No hará falta contratar a parapsicólogos, exorcistas ni estudiosos del más allá. Cualquiera mínimamente documentado recordará que ese local fue hace mucho, mucho tiempo, la cervecería más emblemática y concurrida de Madrid. Un día, de buenas a primeras, una mente pensante decidió cerrarla, y sus razones tendría. Pero claro, a esos clientes y a esos empleados de tantos años no se les podía echar así como así. Y lo mismo que la cabra tira al monte o las aguas retornan siempre a su cauce, los parroquianos del establecimiento al final hubieron de volver por donde solían. Durante 70 años había sido su segunda casa, más bien a veces habría que decir que la primera. Incluso los que ya habían muerto seguían pasándose por allí, y pruebas las hay. Uno vio un día una caña haciendo piruetas sobre el mármol mojado de la barra. A otro se le cayó el recipiente de cerámica y ni se escuchó estruendo ni se supo más de él ni de su contenido. A muchos se les evaporaba el dorado jugo de los dioses, y juraban no haber dado un trago; a los más, lo que les desaparecía era el dinero de la cartera después de unas rondas y una visita al mostrador de las viandas marinas recién importadas, en fin, ese poltergeist seguramente fuera de otra naturaleza.
Tampoco era de extrañar que más de un viandante, al pasar por el nuevo escaparate, evocara la canción de Sabina y su memoria vengara contra los cristales. “Es que eso no se hace, hombre”, alegarían en su declaración. Esas paredes de un rojo indefinible habían escuchado demasiadas cosas, promesas, planes irrealizables que allí parecían perfectamente viables, pactos sobre el vidrio y partos memorables… como para hacérselo olvidar todo así por las buenas. Esos globos setentoides iluminaron no pocas escenas de muchas épocas y de muchos paisanos, también de los mismos paisanos en distintas épocas, cuadros más épicos o más grotescos, entrañables o con genuina picadura selecta… No era muy justo de pronto hacerlos oscurecer para siempre. El mundo está cambiando, es cierto, pero tampoco nos merecemos que nos lo hagan indefectiblemente peor.

## Instrucción escrita 1
Reporta cada línea de los registros que contenga la cadena "coordinates", copiándola completa; se distinguen mayúsculas y minúsculas.
El texto y los registros no guardan ninguna relación entre sí.

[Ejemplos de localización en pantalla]
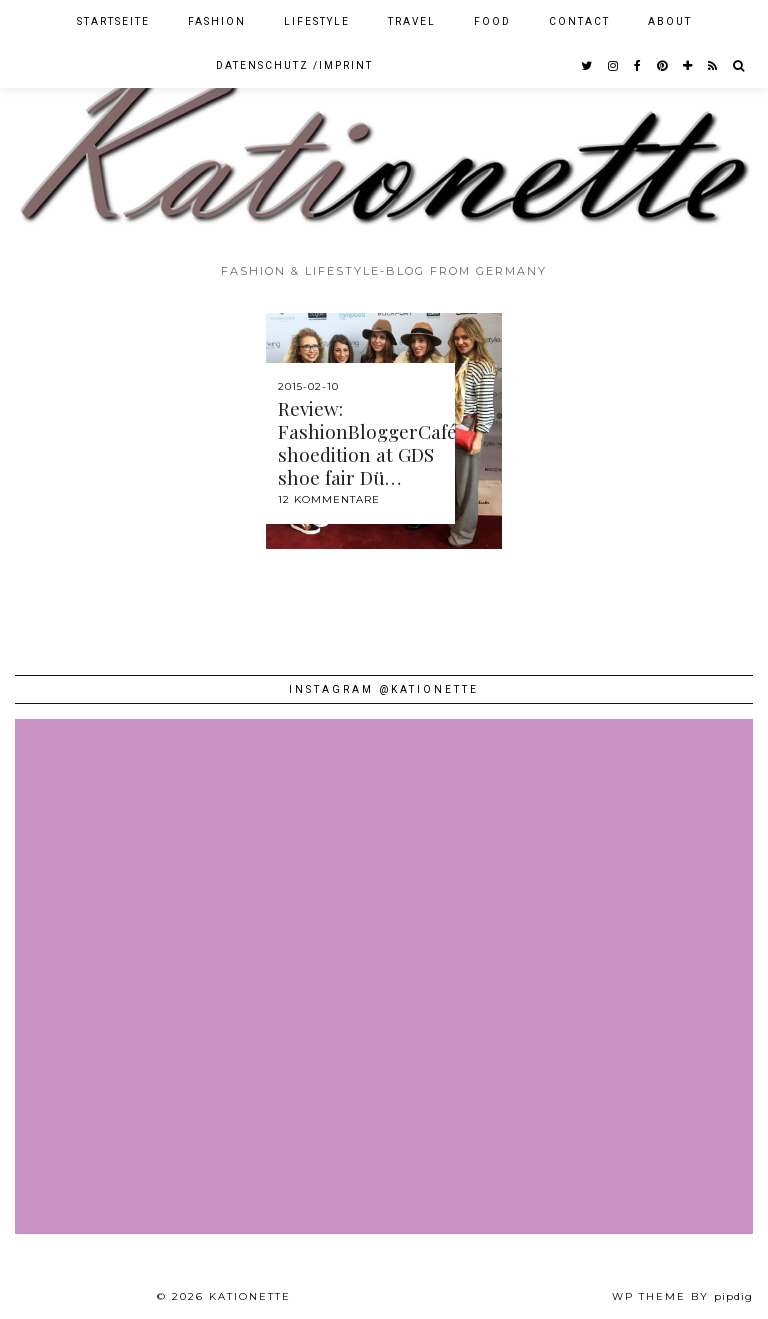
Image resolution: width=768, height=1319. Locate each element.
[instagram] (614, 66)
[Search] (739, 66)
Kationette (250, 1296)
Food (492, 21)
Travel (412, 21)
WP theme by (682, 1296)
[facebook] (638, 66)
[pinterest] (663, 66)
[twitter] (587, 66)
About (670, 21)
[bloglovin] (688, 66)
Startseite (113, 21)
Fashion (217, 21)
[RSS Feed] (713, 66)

* * *

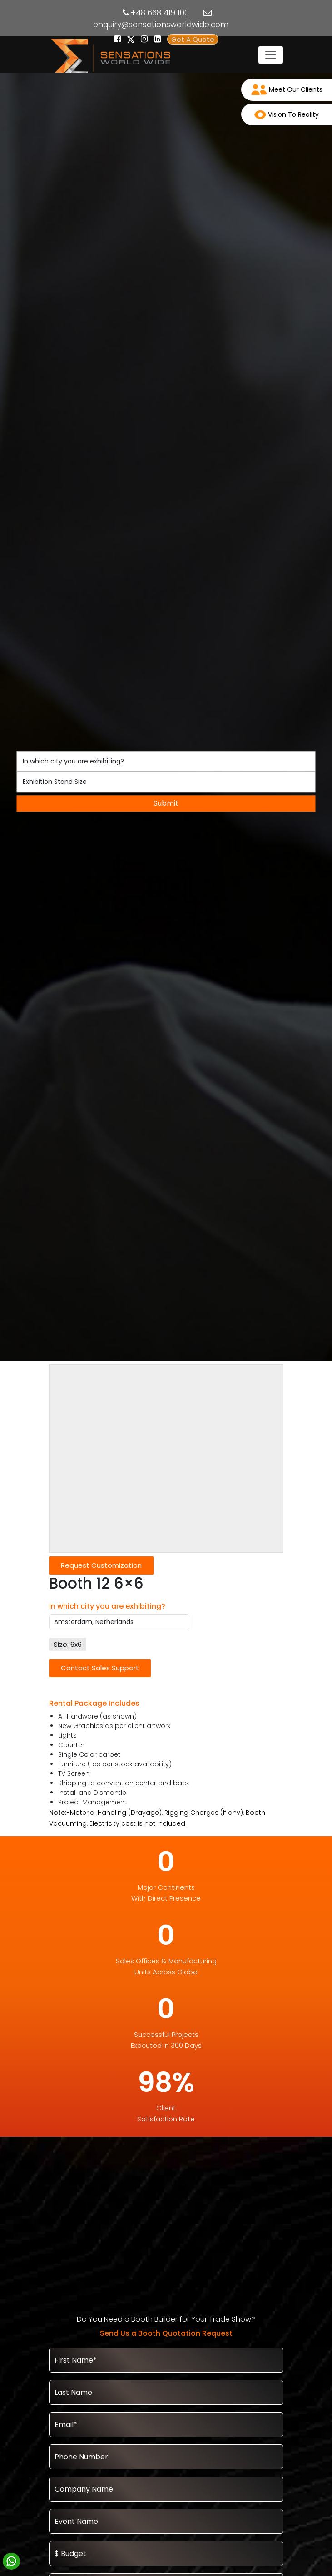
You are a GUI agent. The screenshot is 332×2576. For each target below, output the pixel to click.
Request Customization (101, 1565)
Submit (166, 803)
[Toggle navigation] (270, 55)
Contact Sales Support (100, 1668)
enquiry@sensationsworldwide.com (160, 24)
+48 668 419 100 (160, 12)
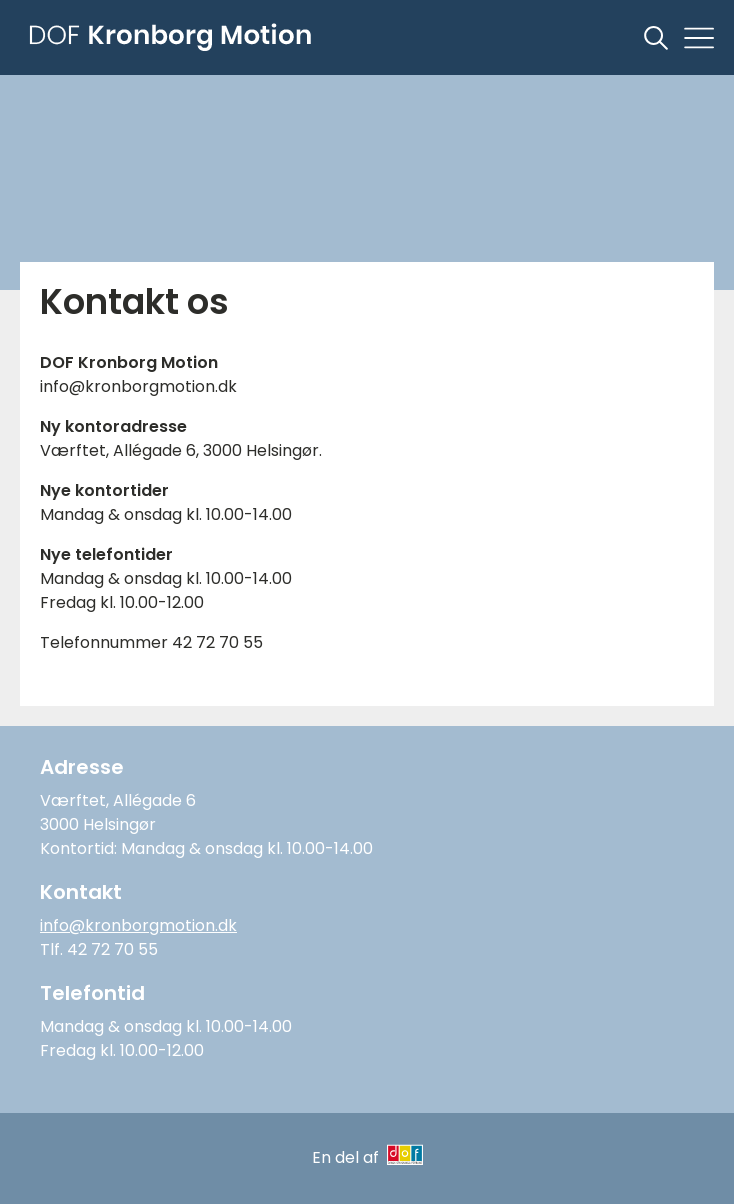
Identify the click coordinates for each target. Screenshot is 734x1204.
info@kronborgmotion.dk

--

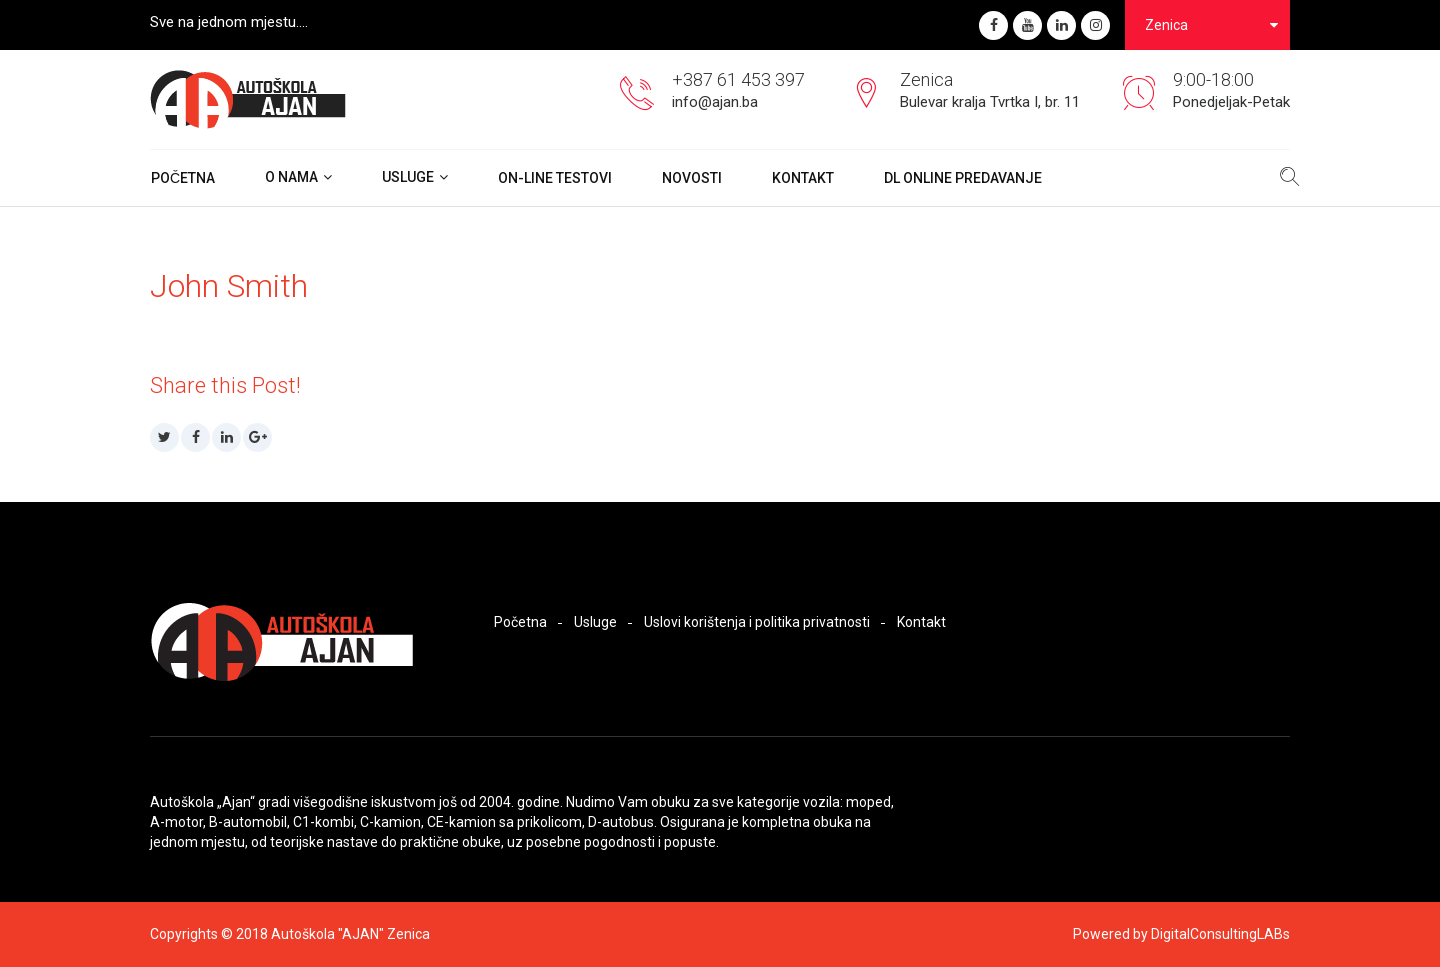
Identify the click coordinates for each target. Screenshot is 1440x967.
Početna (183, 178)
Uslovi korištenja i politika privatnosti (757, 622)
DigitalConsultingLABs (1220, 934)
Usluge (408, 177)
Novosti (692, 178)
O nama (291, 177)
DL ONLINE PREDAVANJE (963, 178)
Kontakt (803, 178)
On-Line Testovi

## Instrucción escrita 2
Responde con base en el texto sobre la antigua cervecería madrileña:
(a) ¿Durante cuántos años había sido el local la segunda casa de sus parroquianos?
(b) ¿Qué vio uno un día haciendo piruetas sobre el mármol mojado de la barra?
(c) ¿De qué color se describen las paredes del local?

## Resultado final 1
Identify the click coordinates for each target. Screenshot is 734x1204.
Identify the click coordinates for each target. Screenshot is 1440x967.

## Resultado final 2
(a) Durante 70 años.
(b) Una caña.
(c) De un rojo indefinible.